Although auxin is essential for regulating root growth,other hormones, such as ABA and CTK, are also essential for root system development. CTK can delay the senescence of plants and enhance their resistance to stress(Albacete et al. 2014). The biosynthesis of CTK begins with isoamylenyltransferase (IPT), and the gene IPT5 is involved(Sakamoto et al. 2006). Drought tolerance in rice (Oryza sativa) was increased by increasing the overexpression of the IPT5 gene (Reguera et al. 2013). We found that the concentration of ZR in M. prunifolia peaked at 6 h, although the concentration of ZR in M. hupehensis decreased gradually (Fig. 2-B). Meanwhile, the CTK biosynthesisrelated gene IPT5 in M. prunifolia with alkali tolerance was up-regulated (Fig. 5-E), but it was down-regulated in M. hupehensis with alkali sensitivity (Fig. 6-E). These observations demonstrated that alkali stress increased the concentration of ZR in roots by inducing the expression of IPT5, thereby enhancing the alkali tolerance of plants.

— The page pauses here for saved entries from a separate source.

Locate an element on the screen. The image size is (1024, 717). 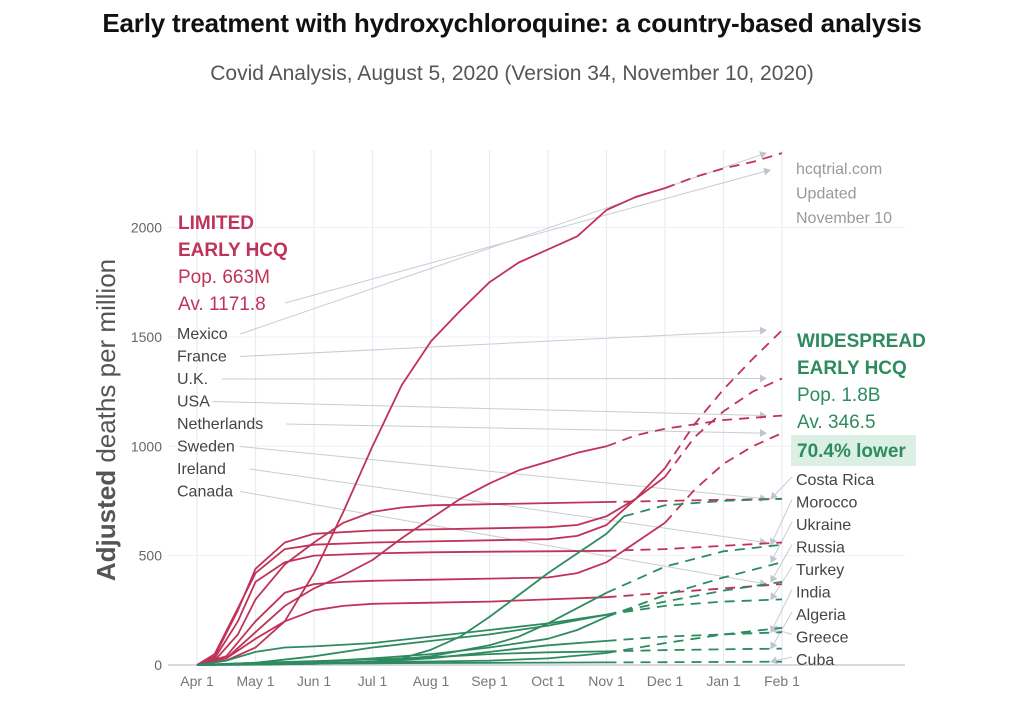
series-line-cuba is located at coordinates (402, 664).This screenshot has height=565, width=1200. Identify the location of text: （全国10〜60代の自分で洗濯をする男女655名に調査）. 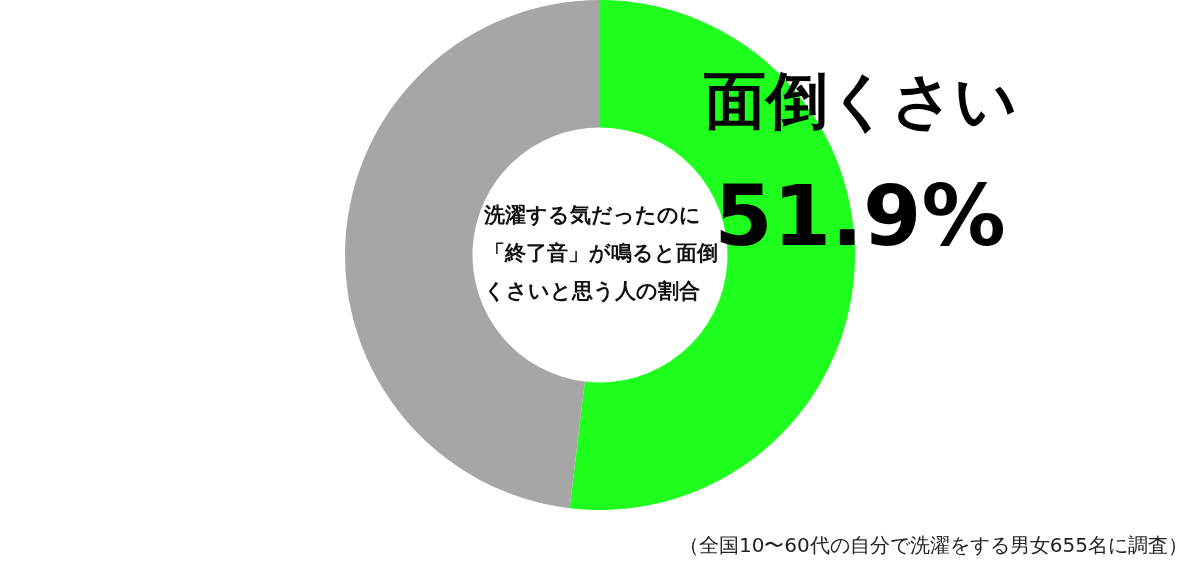
(933, 546).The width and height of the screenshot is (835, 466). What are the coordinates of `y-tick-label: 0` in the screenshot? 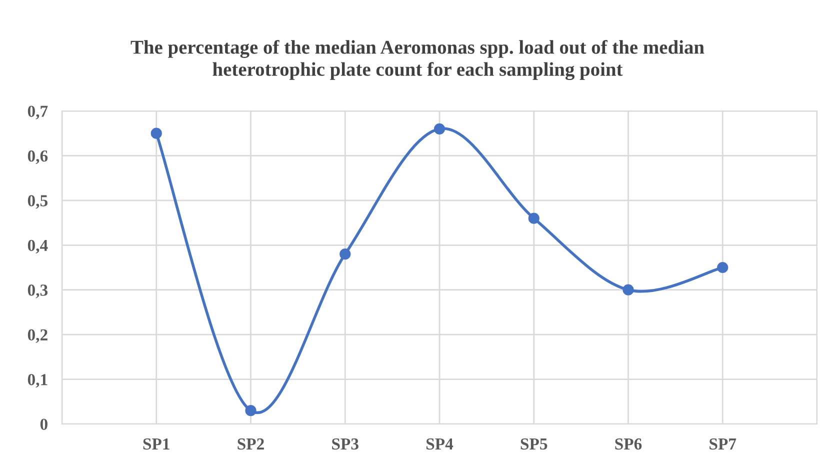 It's located at (44, 424).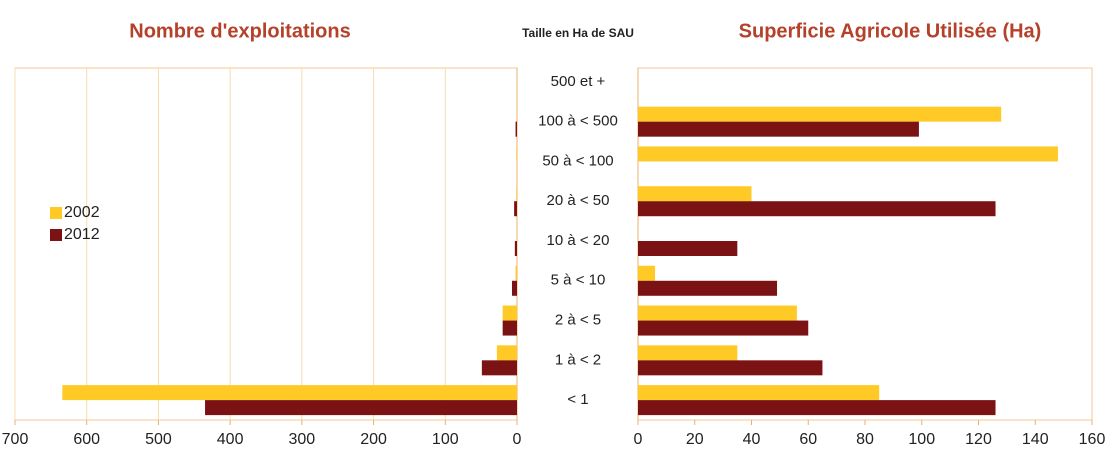 This screenshot has width=1113, height=462. What do you see at coordinates (752, 440) in the screenshot?
I see `x-tick-label: 40` at bounding box center [752, 440].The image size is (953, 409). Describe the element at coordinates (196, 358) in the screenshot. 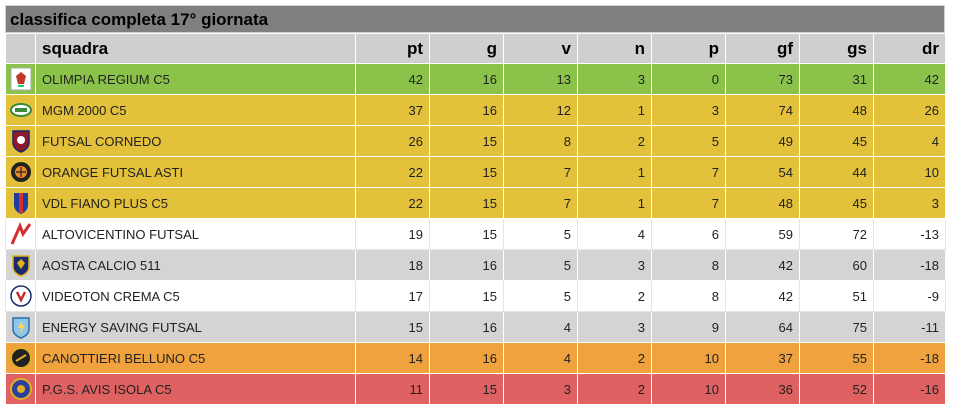

I see `team-name: CANOTTIERI BELLUNO C5` at that location.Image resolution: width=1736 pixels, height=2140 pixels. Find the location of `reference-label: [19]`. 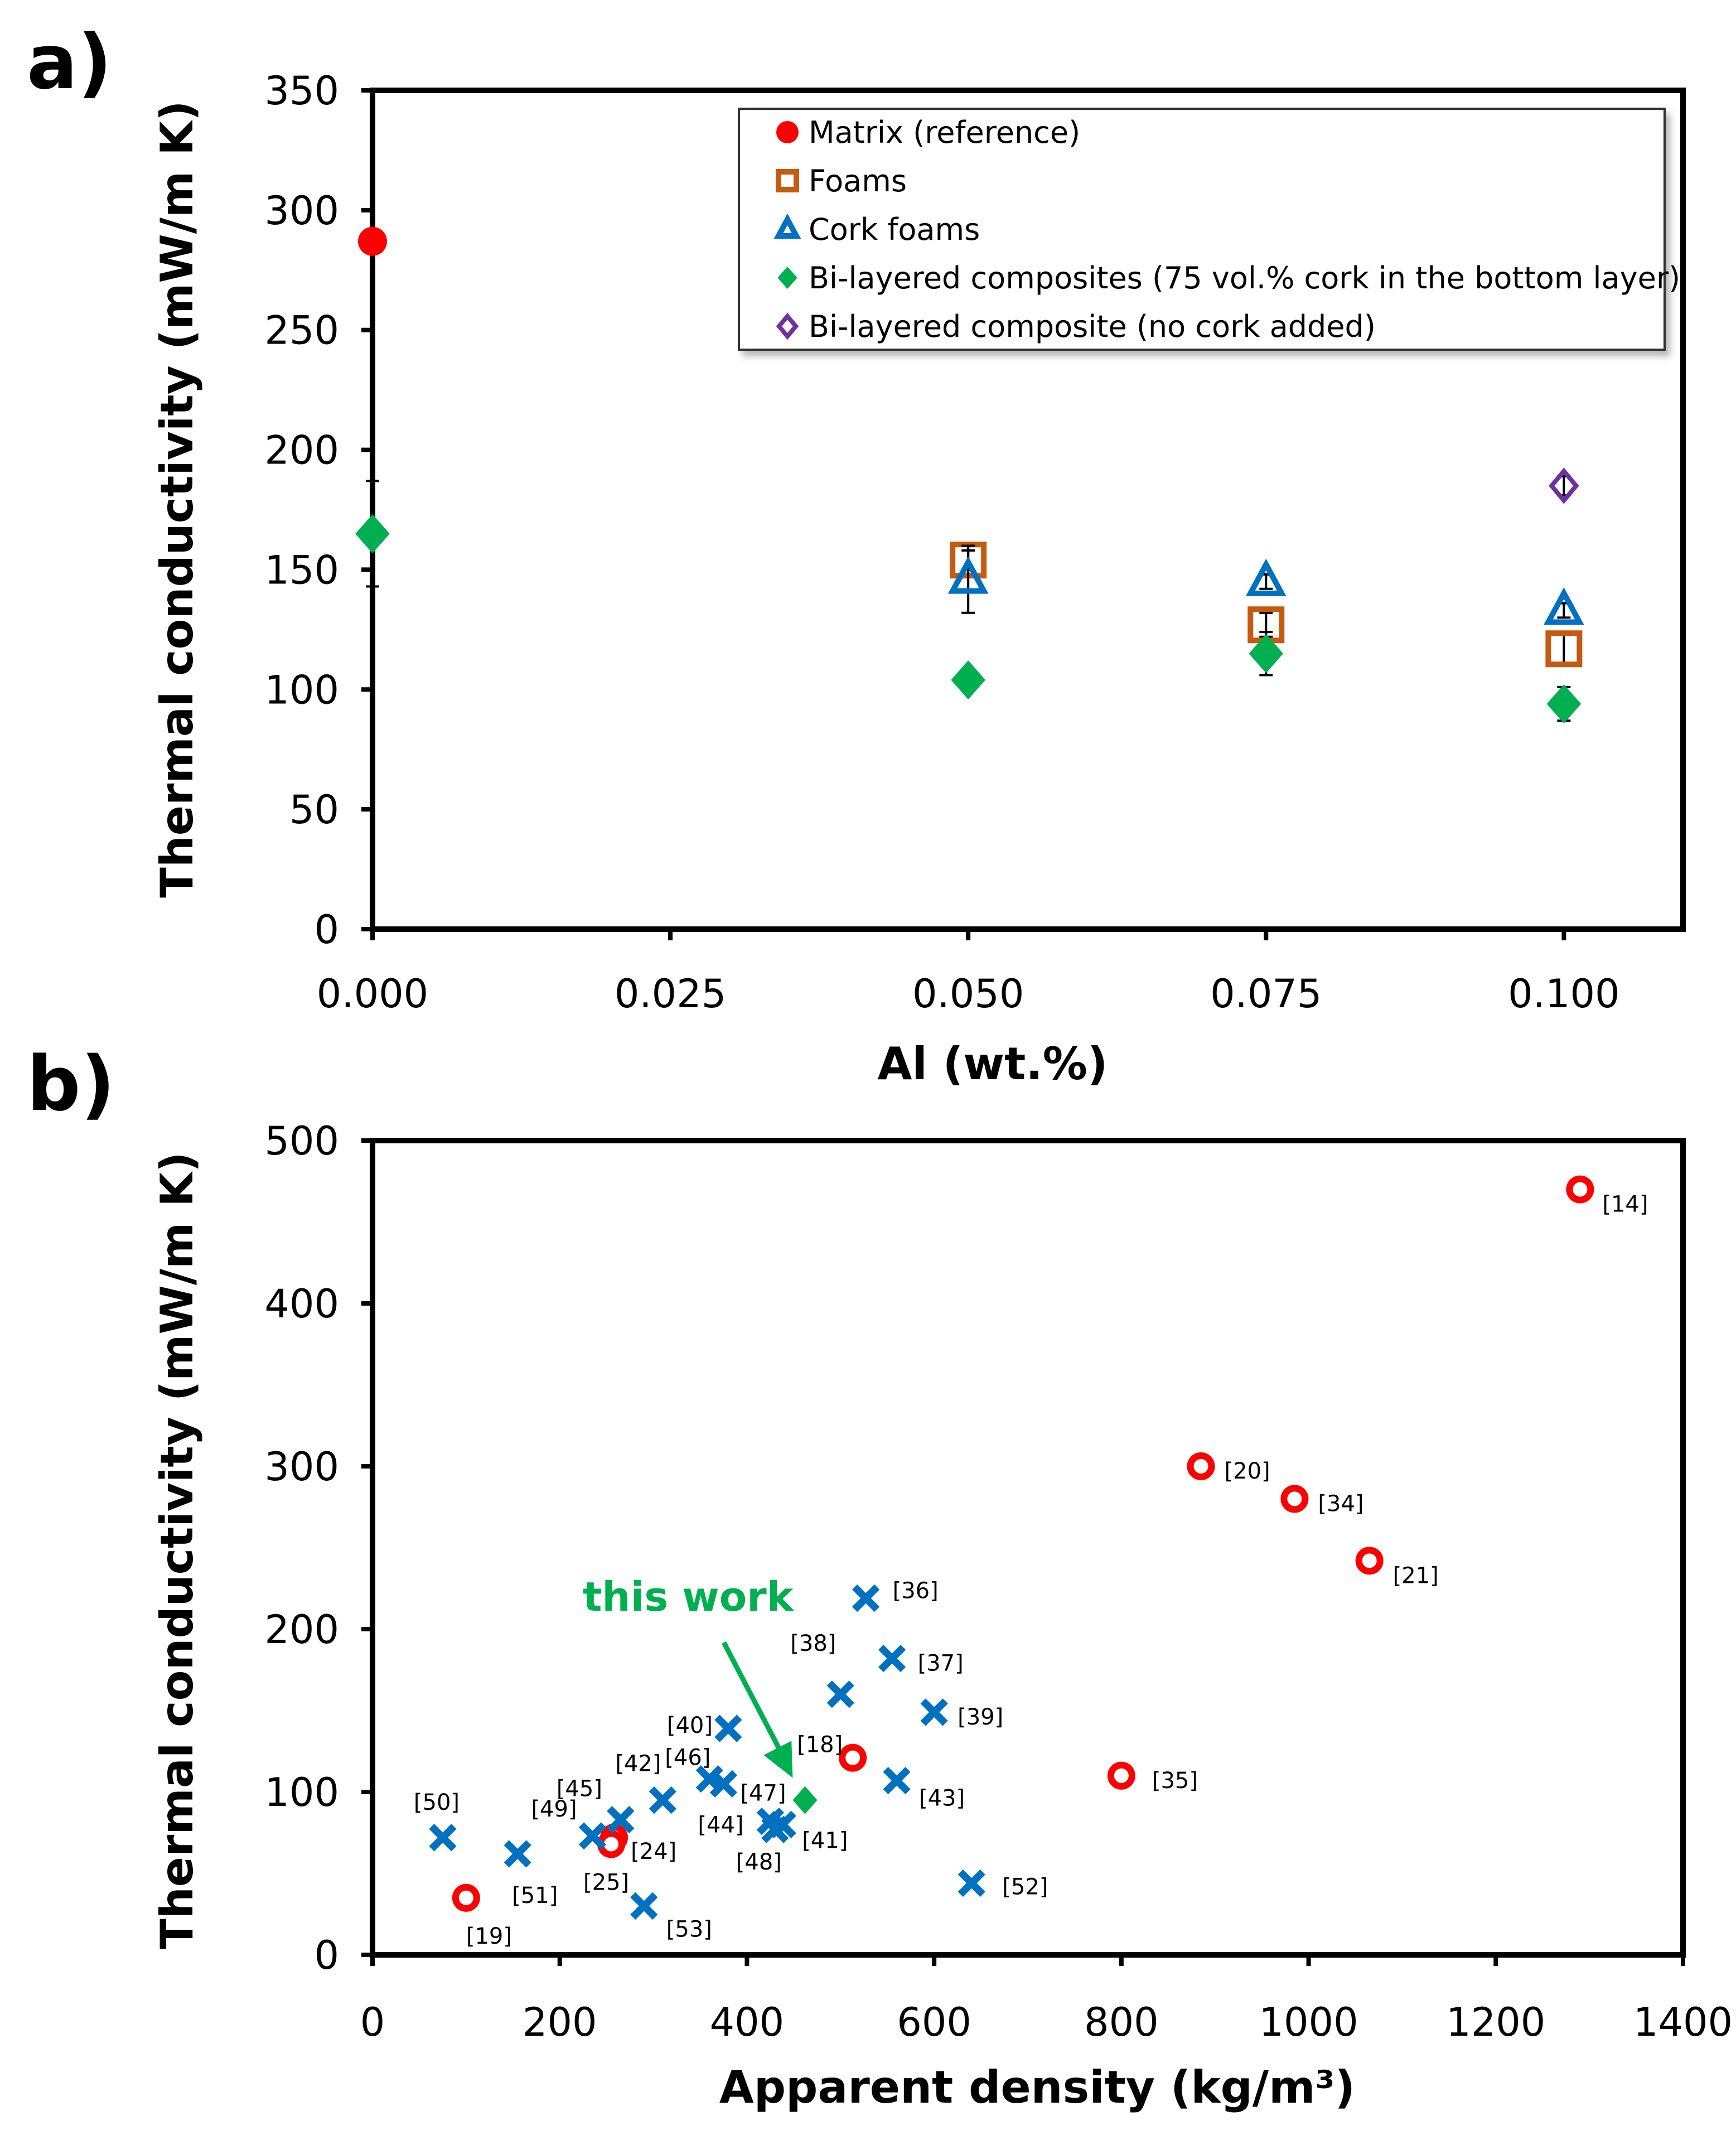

ABA is a stress hormone, which promotes the survival of plants under adversity due to its rapid accumulation and its regulation of stress responses (Zhang et al. 2006). AHK1 is a monoethylene receptor histidine kinase and functions in salt stress response and ABA signal transduction. Earlier studies proved that kinase CIPK1 could be a focal point of ABA-dependent and ABA-independent stress responses by alternately forming complexes with CBL1 or CBL9 (Dangelo et al. 2006). In our study, the concentration of ABA in the two species only increased after 48 h, but the concentration of ABA in M. hupehensis was lower than that in M. prunifolia(Fig. 2-C). The ABA-related genes AHK1 and CIPK1 also showed the same trend in M. prunifolia (Fig. 5-F and G).In M. hupehensis, CIPK1 gene expression was downregulated, and AHK1 was slightly up-regulated at 6 and 24 h after alkali treatment (Fig. 6-F and G). Therefore, these findings revealed that alkali tolerance of plants could be improved by increasing the concentration of ABA.

5. Conclusion

The root growth of two apple rootstock species with different alkali tolerance was inhibited under alkali stress.The analysis of endogenous hormones showed that the concentrations of IAA, ZR, and ABA increased greatly in M. prunifolia. Subsequently, we selected seven hormonerelated genes from transcriptome analysis. Quantitative results showed that the expression of these seven hormonerelated genes was up-regulated in M. prunifolia with alkali tolerance, but down-regulated in M. hupehensis with alkali sensitivity. These results indicated that alkali stress increased the concentration of hormones in roots by inducing the expression of hormone-related genes, which ultimately enhanced the alkali tolerance of plants.

Acknowledgements

This study was supported by the earmarked fund for the China Agriculture Research System (CARS-27). The authors sincerely thank Thomas A. Gavin, Professor Emeritus, Cornell University, for help with editing this paper.